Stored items
Segment Open

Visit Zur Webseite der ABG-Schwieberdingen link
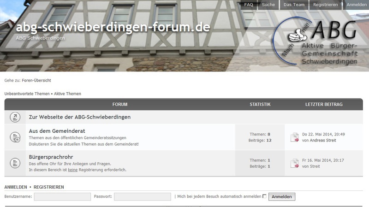 tap(79, 117)
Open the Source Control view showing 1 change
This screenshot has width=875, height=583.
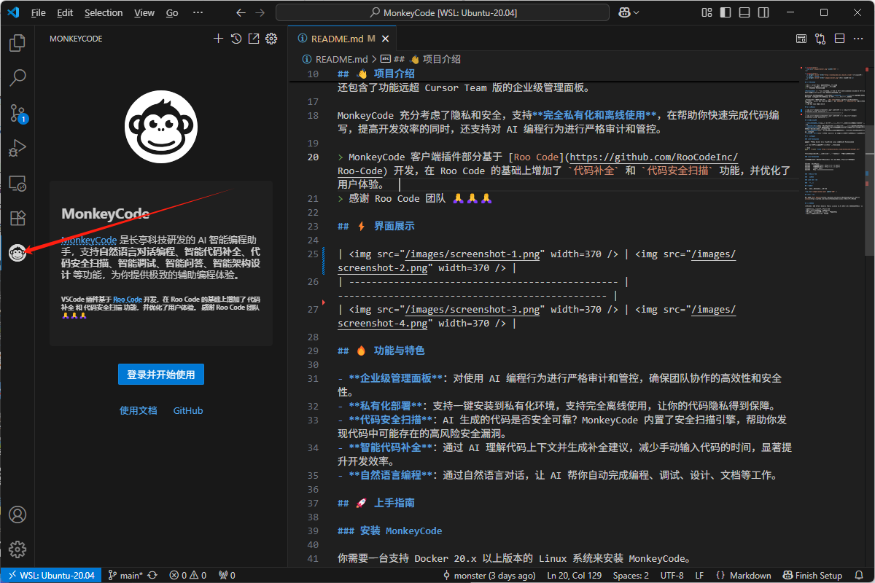[17, 113]
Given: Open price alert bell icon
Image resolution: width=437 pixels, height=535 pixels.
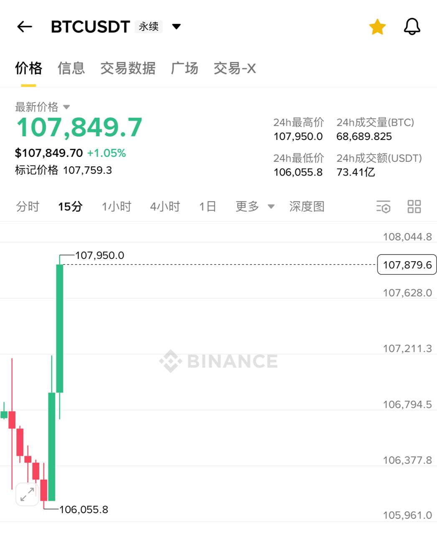Looking at the screenshot, I should (x=412, y=27).
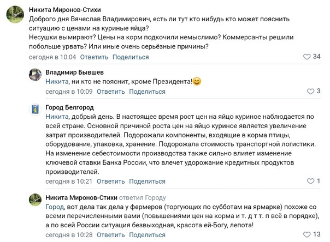Reply to Город Белгород's 10:21 comment

tap(111, 181)
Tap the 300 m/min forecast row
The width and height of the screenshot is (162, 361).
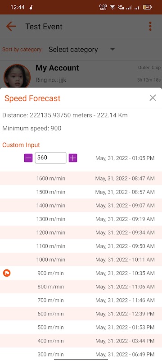click(x=81, y=354)
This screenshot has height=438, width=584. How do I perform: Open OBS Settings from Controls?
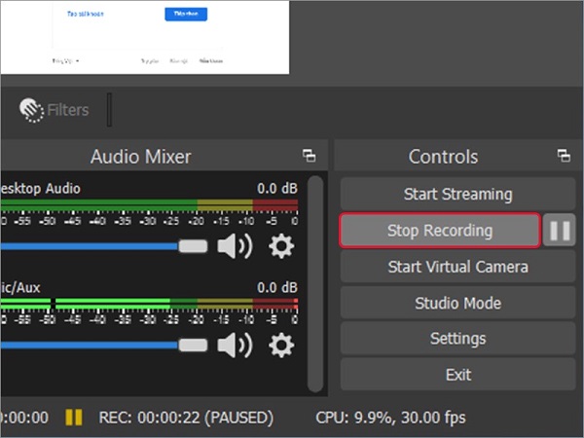click(457, 339)
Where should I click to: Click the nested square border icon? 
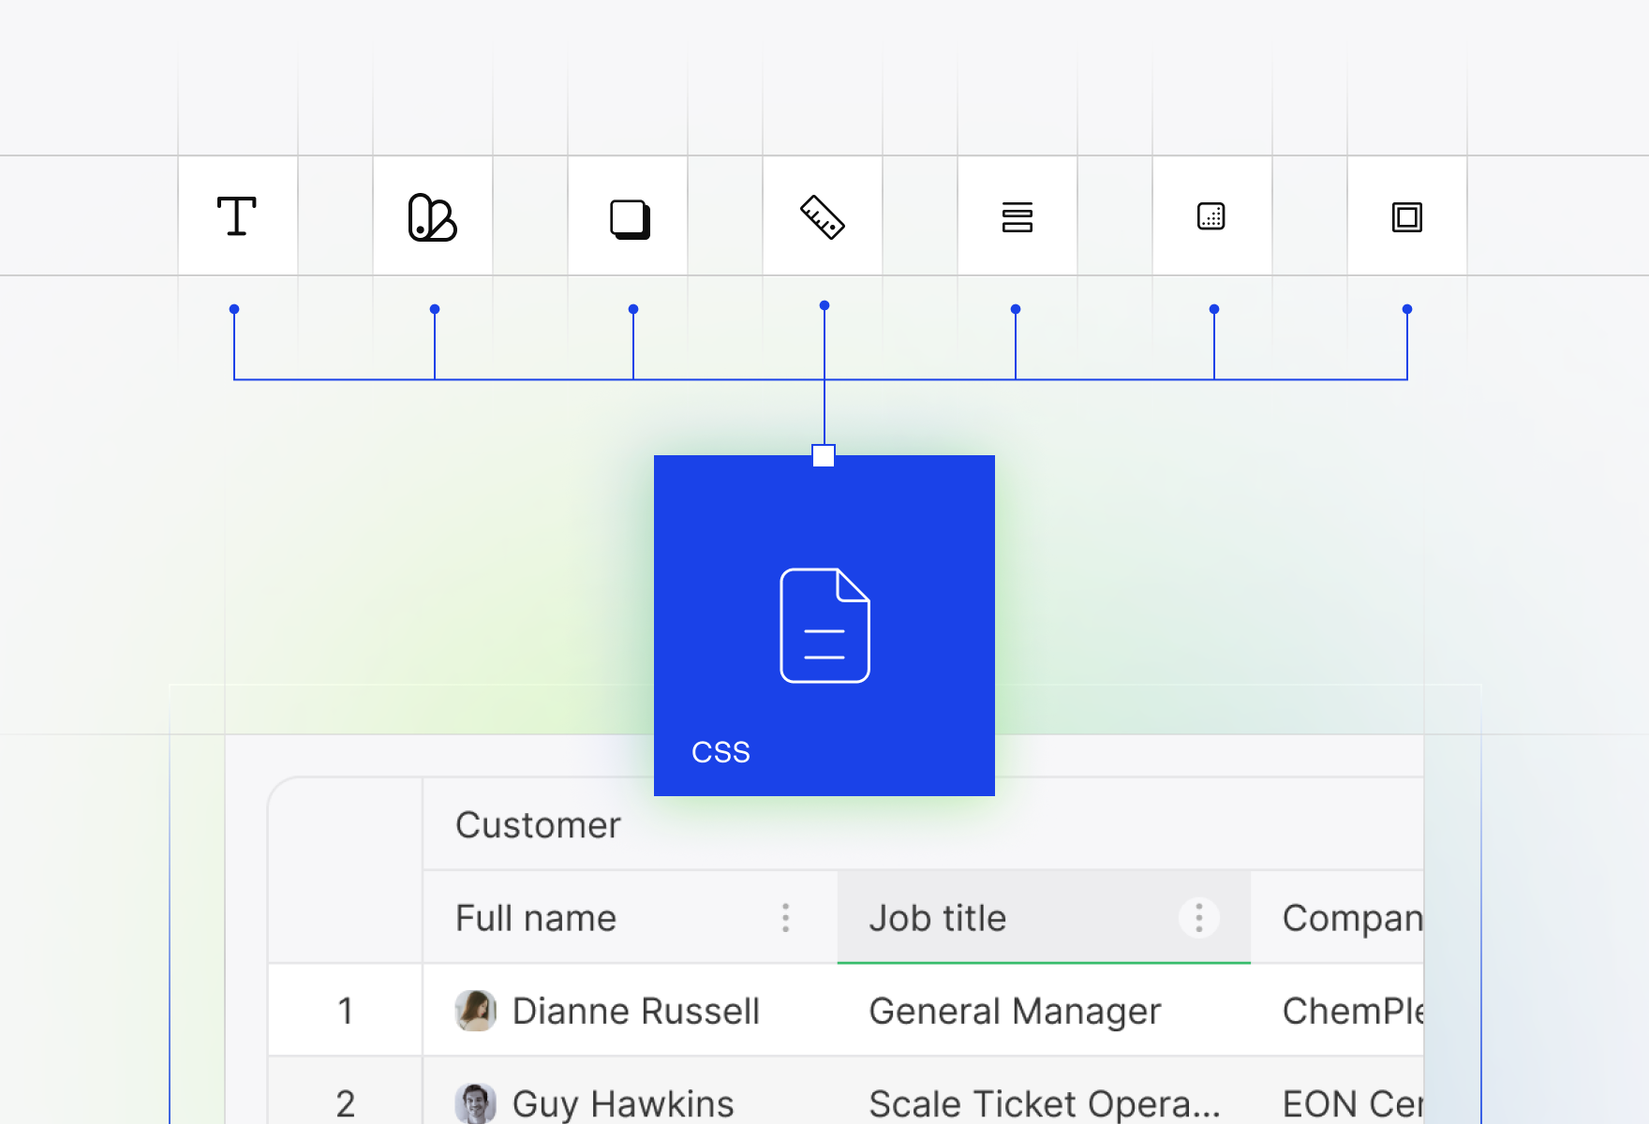1407,217
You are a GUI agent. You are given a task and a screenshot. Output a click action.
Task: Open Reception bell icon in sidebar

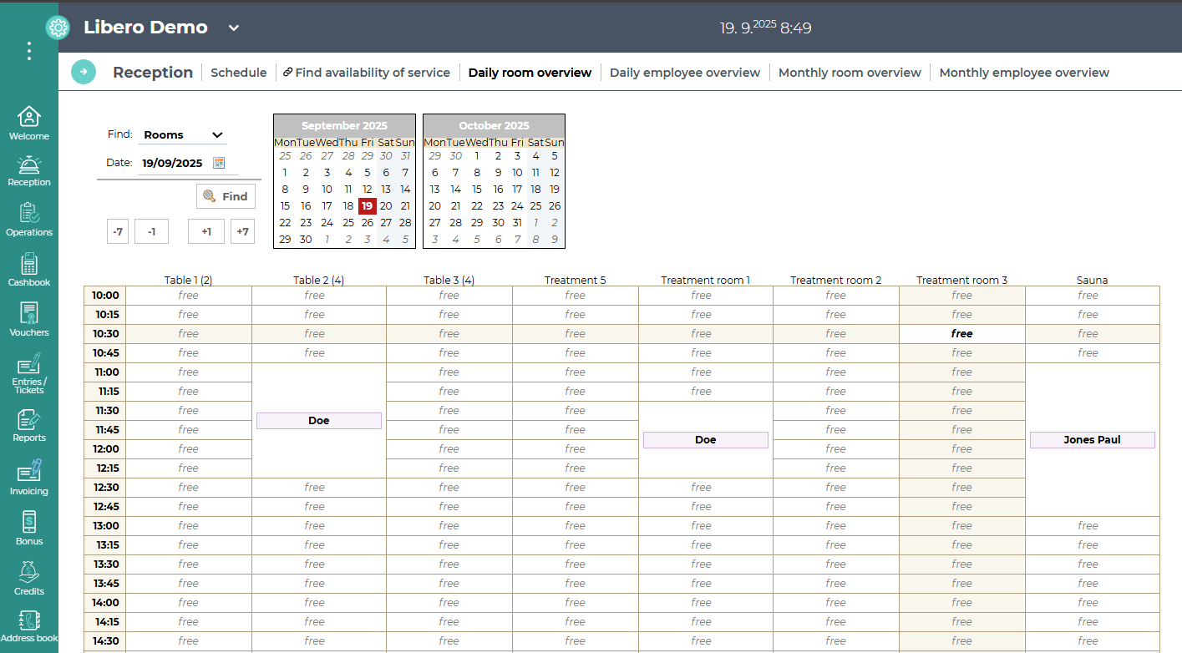(x=29, y=166)
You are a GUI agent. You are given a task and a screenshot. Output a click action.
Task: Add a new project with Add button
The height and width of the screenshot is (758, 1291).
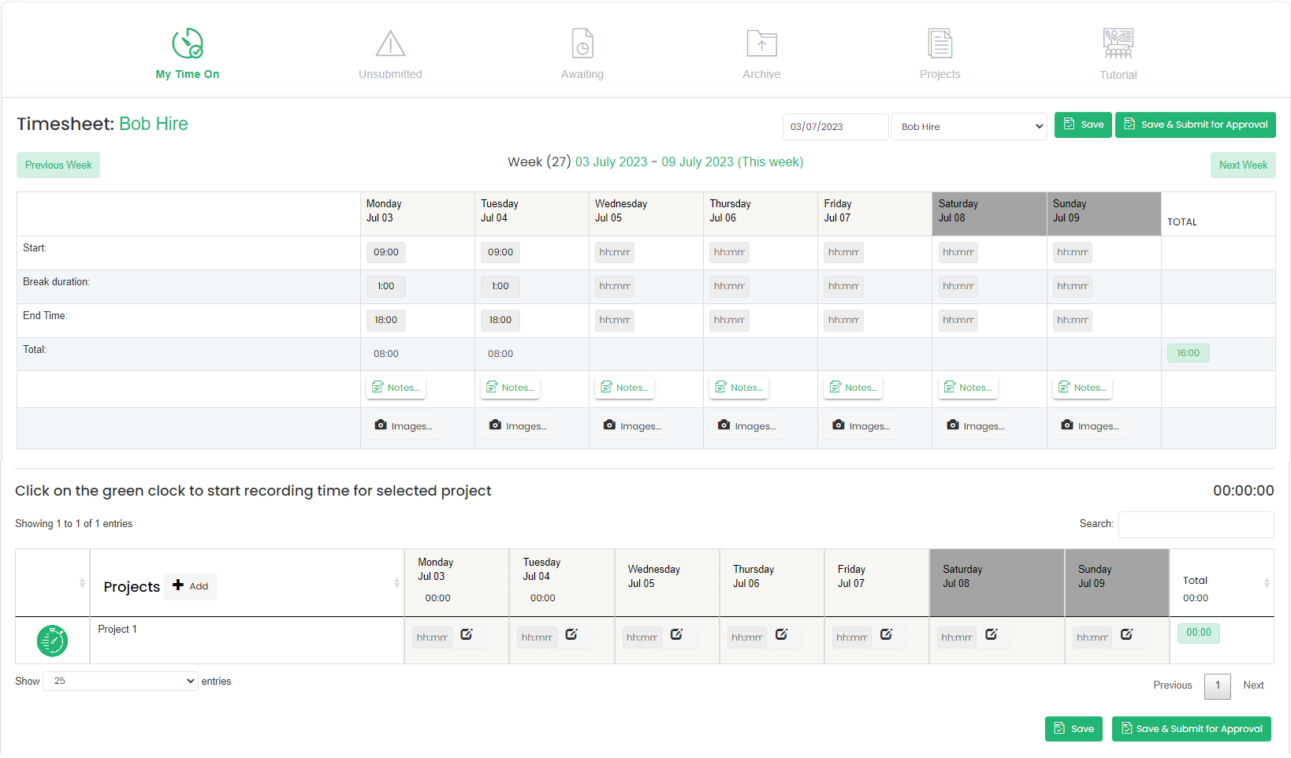pyautogui.click(x=191, y=586)
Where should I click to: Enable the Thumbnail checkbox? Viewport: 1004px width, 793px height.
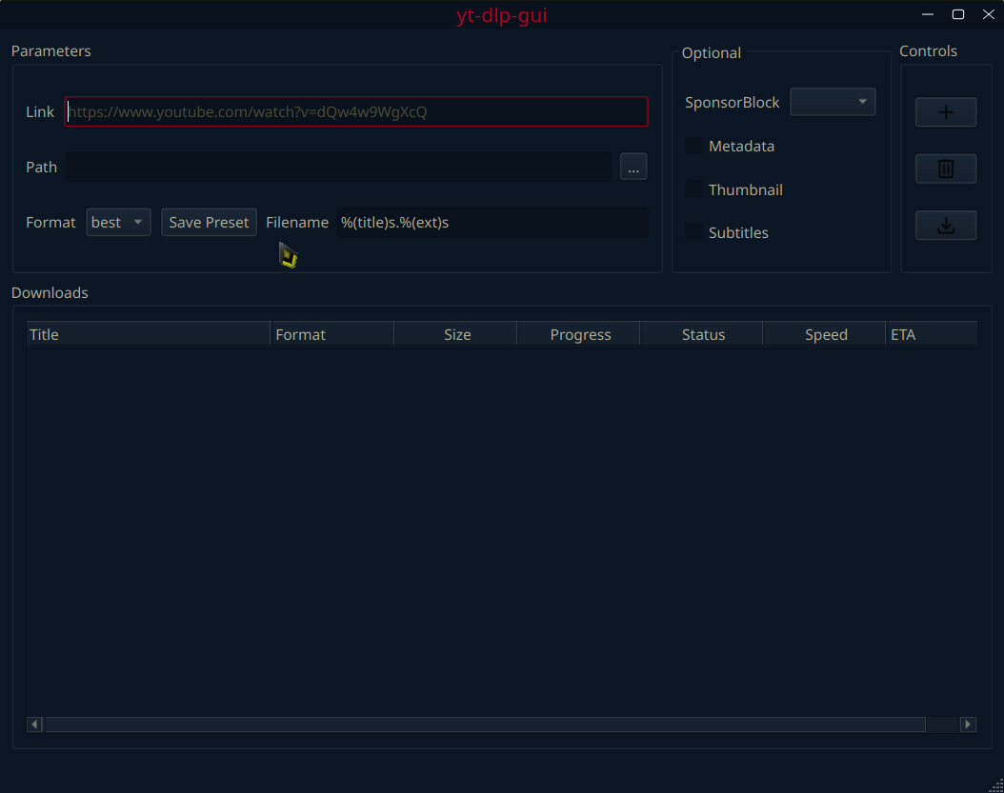[x=694, y=189]
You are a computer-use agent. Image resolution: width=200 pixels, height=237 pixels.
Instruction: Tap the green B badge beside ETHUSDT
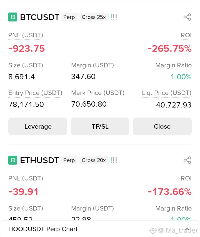(x=13, y=160)
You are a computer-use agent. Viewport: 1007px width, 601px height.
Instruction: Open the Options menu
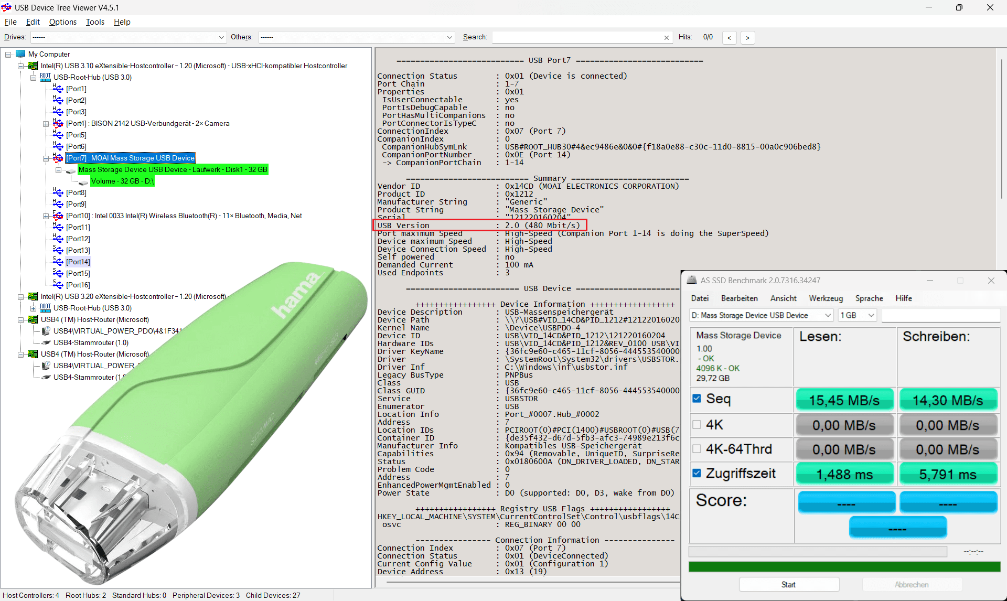[x=63, y=22]
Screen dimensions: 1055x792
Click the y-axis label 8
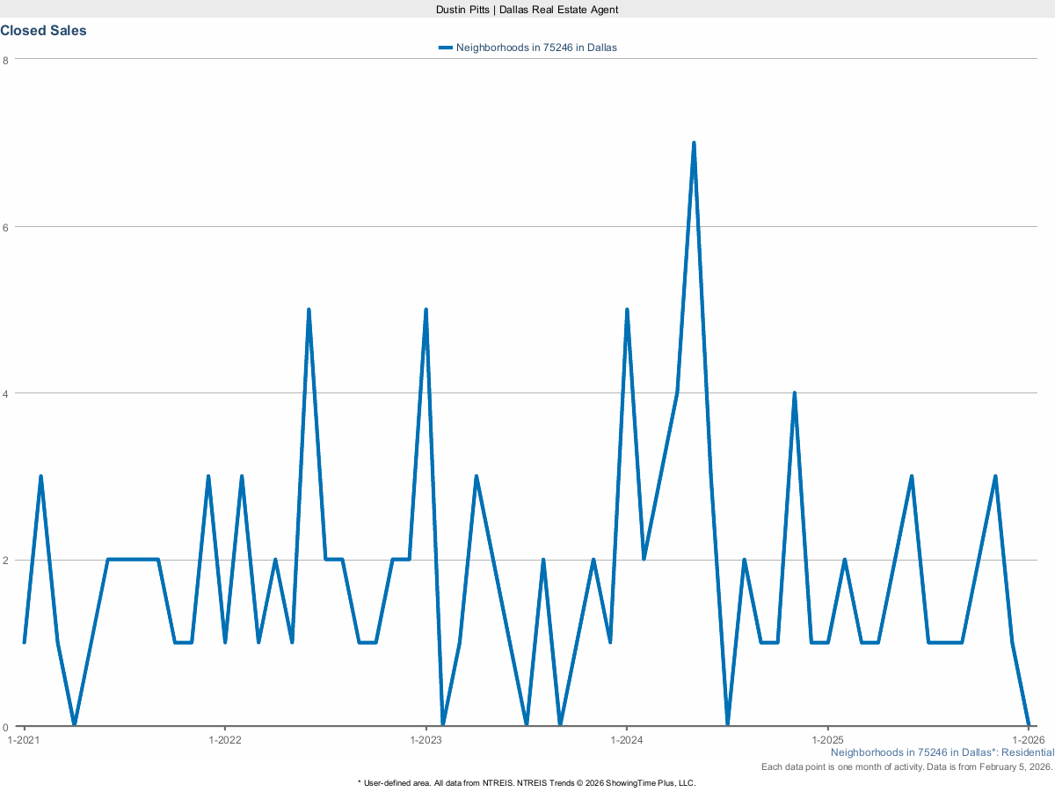pos(5,60)
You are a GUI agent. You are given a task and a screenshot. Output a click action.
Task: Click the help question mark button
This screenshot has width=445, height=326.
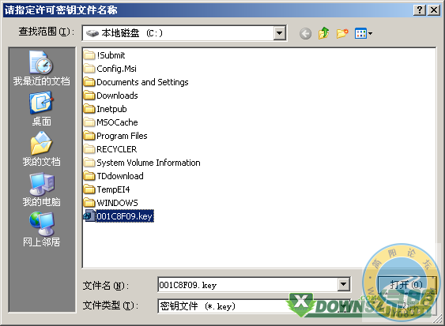(420, 10)
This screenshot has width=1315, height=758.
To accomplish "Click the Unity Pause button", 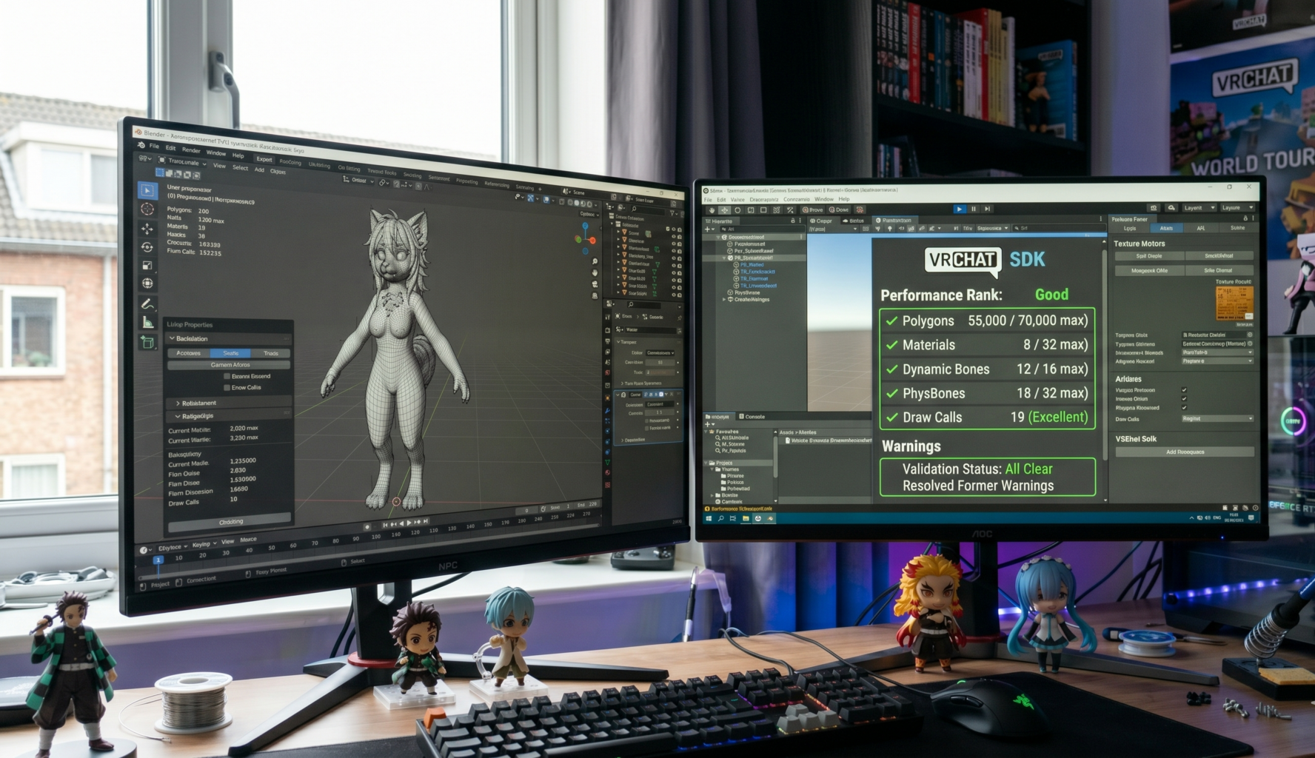I will pos(973,209).
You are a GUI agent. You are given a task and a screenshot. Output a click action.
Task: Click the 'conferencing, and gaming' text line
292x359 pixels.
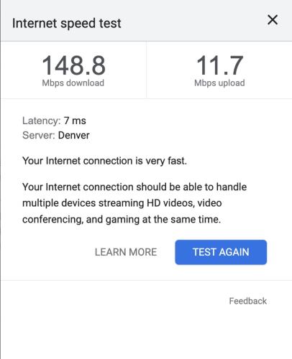[x=122, y=220]
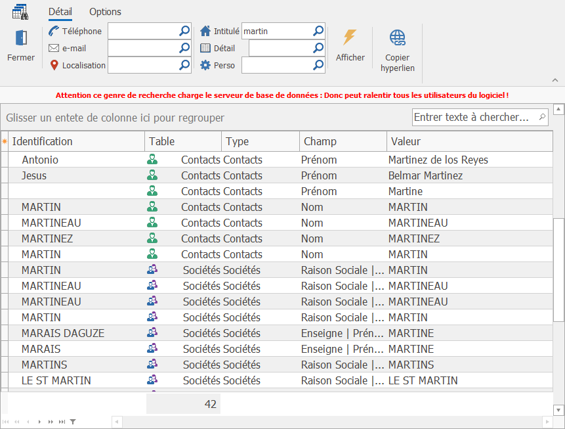565x429 pixels.
Task: Click magnifier in the e-mail search field
Action: tap(184, 48)
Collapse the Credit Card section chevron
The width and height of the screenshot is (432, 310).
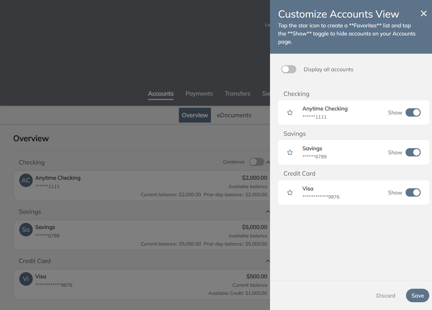[268, 261]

Segment Closed

Your task is to copy every line of the entries that contains the string "computer".

You are a computer-use agent. Image resolution: width=200 pixels, height=237 pixels.
You are a computer-use agent. Viewport: 1007px width, 601px height.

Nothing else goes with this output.